## What this exercise asks:
[1] According to the Memphis exhibition article, who designed the Carlton, and in what year?
[2] Rewrite the Memphis exhibition article from "With its comic-book" to "next four decades.", substituting "bold surprises" for "garish thrills".
>> begin Page text
The high-voltage style, comic-strip colours and eye-watering price tags of this Italian collective changed the world of design – what better place for an exhibition than modernist Milton Keynes?

With its comic-book colours, gaudy patterns and paper-thin veneers, the work of Italian design group Memphis has rarely looked as at home as it does in Milton Keynes. The first glimpse you get of the garish thrills in store in this new exhibition is through a big picture window, punched into the side of the corrugated mirror-polished box of the MK Gallery. Shining out between the building’s bright yellow loading bay and red spiral staircase stands the Carlton, a bookcase-cum-room-divider-cum-shamanic-totem, in all its crazed glory. Designed by Ettore Sottsass in 1981, and collected by the likes of David Bowie, Karl Lagerfeld and Cara Delevingne, it has become the symbol of a brief moment in Milan when a group of designers stuck two fingers up at good taste – and changed the world of design for the next four decades.

For its UK showing, this touring exhibition couldn’t have picked a better location. “Part of our role,” says the MK Gallery director, Anthony Spira, “is to remind people that Milton Keynes comes from a really interesting cultural moment.” Before you snort, he’s got a point. The planners of this denigrated new town were plugged into the avant garde of contemporary design and radical urban theory in the 1970s. “They were reading Domus magazine in the development corporation,” he says. “I’ve always thought of the mirror-clad grid of Station Square as a homage to Superstudio [a radical Italian architecture group].”
>> end Page text
>> begin Available data
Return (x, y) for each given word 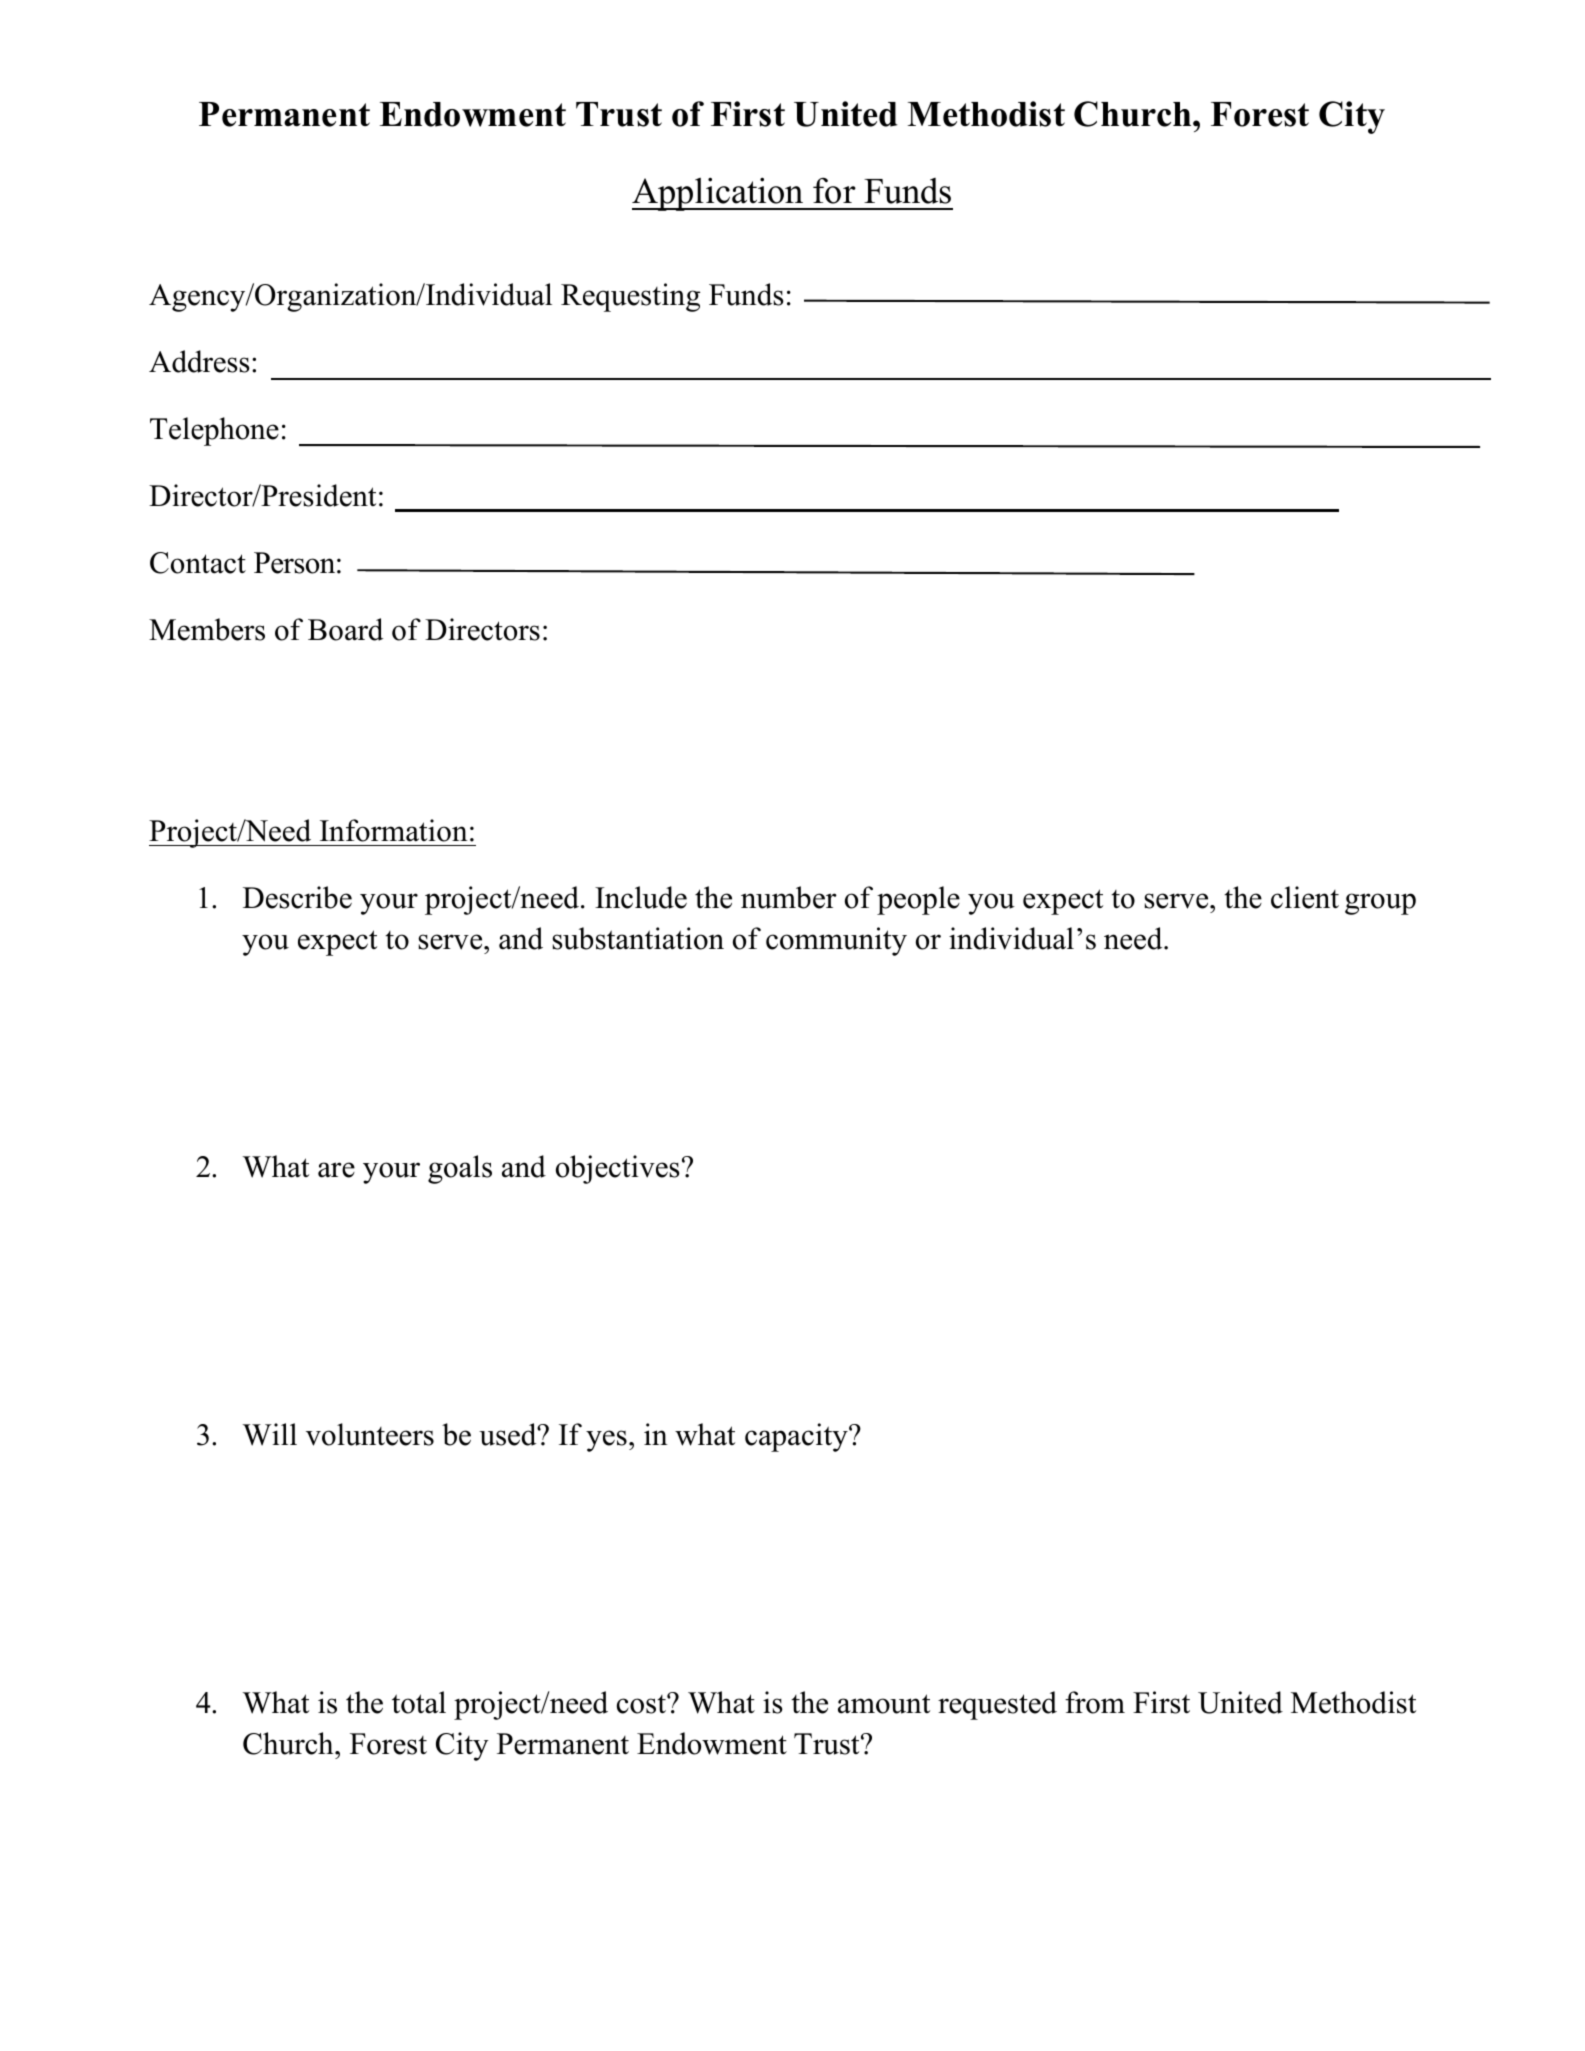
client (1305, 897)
>> end Available data
## Answers to the tasks:
[1] Ettore Sottsass designed it in 1981.

[2]
With its comic-book colours, gaudy patterns and paper-thin veneers, the work of Italian design group Memphis has rarely looked as at home as it does in Milton Keynes. The first glimpse you get of the bold surprises in store in this new exhibition is through a big picture window, punched into the side of the corrugated mirror-polished box of the MK Gallery. Shining out between the building’s bright yellow loading bay and red spiral staircase stands the Carlton, a bookcase-cum-room-divider-cum-shamanic-totem, in all its crazed glory. Designed by Ettore Sottsass in 1981, and collected by the likes of David Bowie, Karl Lagerfeld and Cara Delevingne, it has become the symbol of a brief moment in Milan when a group of designers stuck two fingers up at good taste – and changed the world of design for the next four decades.